Originally written Summer 2017

Long, long ago, when I was just a puppy I took an interest in music.

First it was the concert bass. This was mostly because there was a concert bass at Thomas Houghton school in Detroit with nobody that wanted to play it. Truth is I wasn’t very good. Mostly in spite of the best effort of a music teacher that showed up once a week I usually just beat on the thing.

Slowly I found the Guitar less intimidating, that and a lot easier to carry back and fourth to school.My first Guitar came when I was getting close to high school and a whole new environment. The instrument cost all the money that I had and nearly as much more from my very reluctant father figure. It was a beautiful thing, a Harmony Patrician. Welsby Music added a DeArmond pick up on it so that one day I could play L O U D.

Again the Father person was less than thrilled but he went along with it.

Welsby Music also had a dedicated guitar coach. Al Korenich, one weird duck but a good musician. Al wrote his own music for students. The only commercially published lesson books at the time were very hard to deal with. The “Nick Manaloff Method” books looked old when they were new. The material was difficult and the songs all seemed to come out of the dark ages.

Mister Korenich taught notes, chords, and songs. His, self generated, printed matter came off an Ozalid Amonia copier. Somehow I was slowly learning to play.

Redford High school offered an instrumental music class for budding guitar players.

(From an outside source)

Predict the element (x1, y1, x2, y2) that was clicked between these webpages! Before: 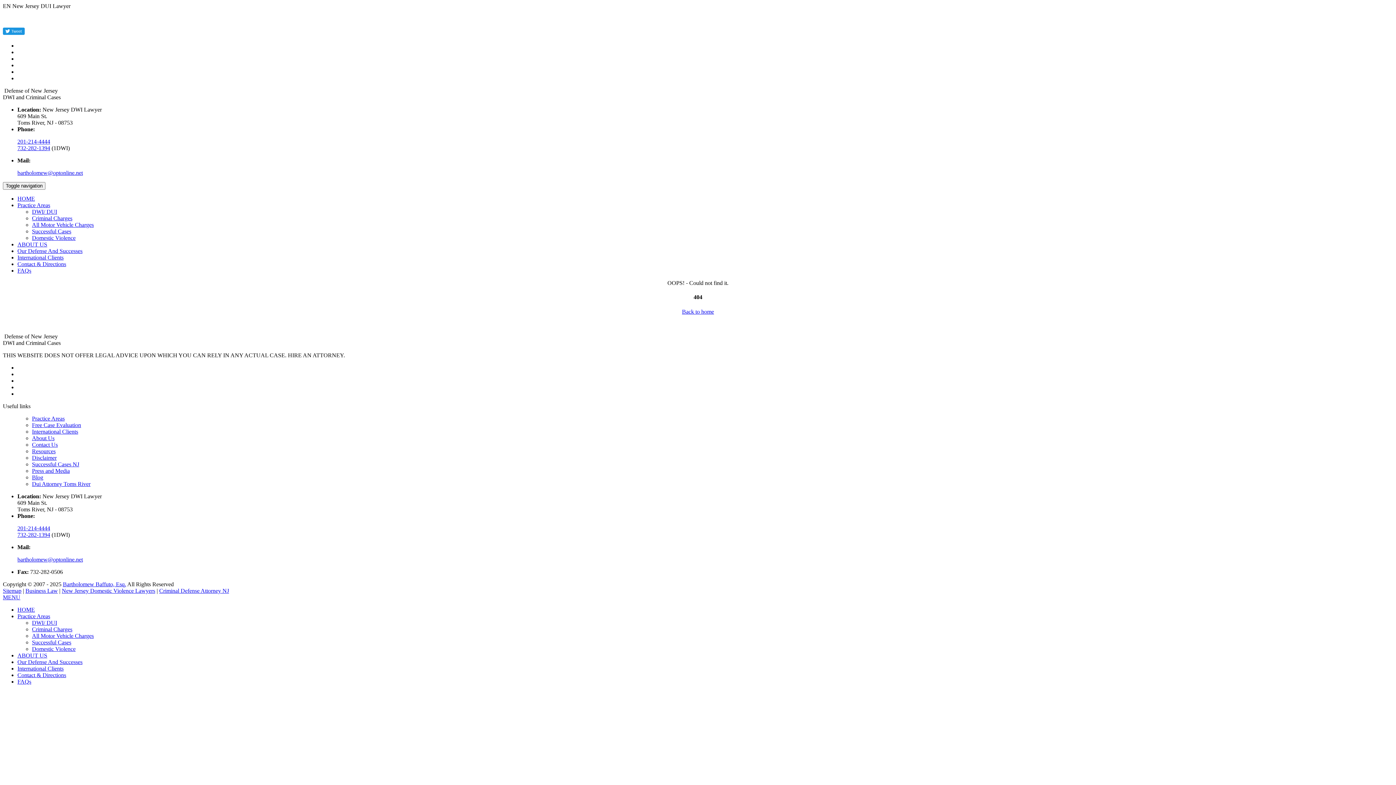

Gene Fenby valiantly taught music theory to us and pretty much let us have our own head of steam otherwise. Fenby was in no way a Guitar guy but he gave us valuable knowledge from his piano bench. Everything he had to say was very well demonstrated by his keyboard.

With this education and hundreds of hours on bandstands, I became a music coach. In my own mind I was building a music career. Was not to be. I never got beyond turning on my own spotlight. Or beyond part time coaching. I was a coach, not a teacher, because the State of Michigan licensed teachers. I am not a college graduate.

Still, I got to play, I was certainly a part time musician. Usually fifty two weeks a year. I was ready for the music coach thing. I had four nights a week at the Harmony House music shop in Detroit. It was all good but there was only a little more material available for guitar students than when I started. I used “Mel Bay” books and supplemented the material with things that I wrote out by hand for students. The real goal was to somehow teach them to play, without teaching them to HATE guitar.

For Dominic Chraciola, owner and proprietor of Harmony House, the goal was to sell guitars. This led to mild conflict as I didn’t like selling an expensive instrument until a student actually could play reasonably well. Still I sold guitars, amplifiers and the like. Some of the students did quite well. Generally guitar players are not music readers. I think that this is because of the character of the lesson materials. For myself I have found an old violin book. I think that the etude material is better than anything I ever saw in a guitar book. I believe that this would have been a superb supplement to the materials that I had available in my teaching days. Certainly I will never be a seriously good music reader but I will be a better reader than I am now. If I had it to do again I definitely would add the violin book to my teaching ( and learning ) routine. Probably could have sold more guitars.

For me, that would have made the world a better place.